▶ The task
Transcribe every line of the entries exactly.

▶ Data to examine
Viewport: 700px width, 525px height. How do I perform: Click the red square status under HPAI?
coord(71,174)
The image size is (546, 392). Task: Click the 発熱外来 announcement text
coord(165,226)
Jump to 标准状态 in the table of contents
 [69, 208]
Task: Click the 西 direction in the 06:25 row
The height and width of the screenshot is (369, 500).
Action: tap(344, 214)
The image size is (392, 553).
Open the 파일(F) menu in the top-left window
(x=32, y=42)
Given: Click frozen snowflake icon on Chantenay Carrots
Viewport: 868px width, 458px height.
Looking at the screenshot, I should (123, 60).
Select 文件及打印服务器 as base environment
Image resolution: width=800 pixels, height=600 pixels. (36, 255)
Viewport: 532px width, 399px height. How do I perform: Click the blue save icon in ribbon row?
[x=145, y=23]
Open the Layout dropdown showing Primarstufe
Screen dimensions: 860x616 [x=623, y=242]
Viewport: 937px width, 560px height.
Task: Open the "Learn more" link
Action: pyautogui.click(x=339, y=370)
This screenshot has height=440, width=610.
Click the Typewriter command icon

▶ Result of this exercise
Viewport: 700px width, 525px height. How do I perform: Click the red square status under HPAI?
coord(71,174)
The image size is (546, 392). Task: Click the 発熱外来 announcement text
coord(165,226)
Jump to 标准状态 in the table of contents
 [69, 208]
Task: Click the 西 direction in the 06:25 row
The height and width of the screenshot is (369, 500).
Action: tap(344, 214)
The image size is (392, 553).
Open the 파일(F) menu in the top-left window
(x=32, y=42)
Given: Click frozen snowflake icon on Chantenay Carrots
Viewport: 868px width, 458px height.
Looking at the screenshot, I should (123, 60).
Select 文件及打印服务器 as base environment
Image resolution: width=800 pixels, height=600 pixels. (36, 255)
Viewport: 532px width, 399px height. How do I perform: Click the blue save icon in ribbon row?
[x=145, y=23]
Open the Layout dropdown showing Primarstufe
Screen dimensions: 860x616 [x=623, y=242]
Viewport: 937px width, 560px height.
Task: Open the "Learn more" link
Action: pyautogui.click(x=339, y=370)
This screenshot has height=440, width=610.
Click the Typewriter command icon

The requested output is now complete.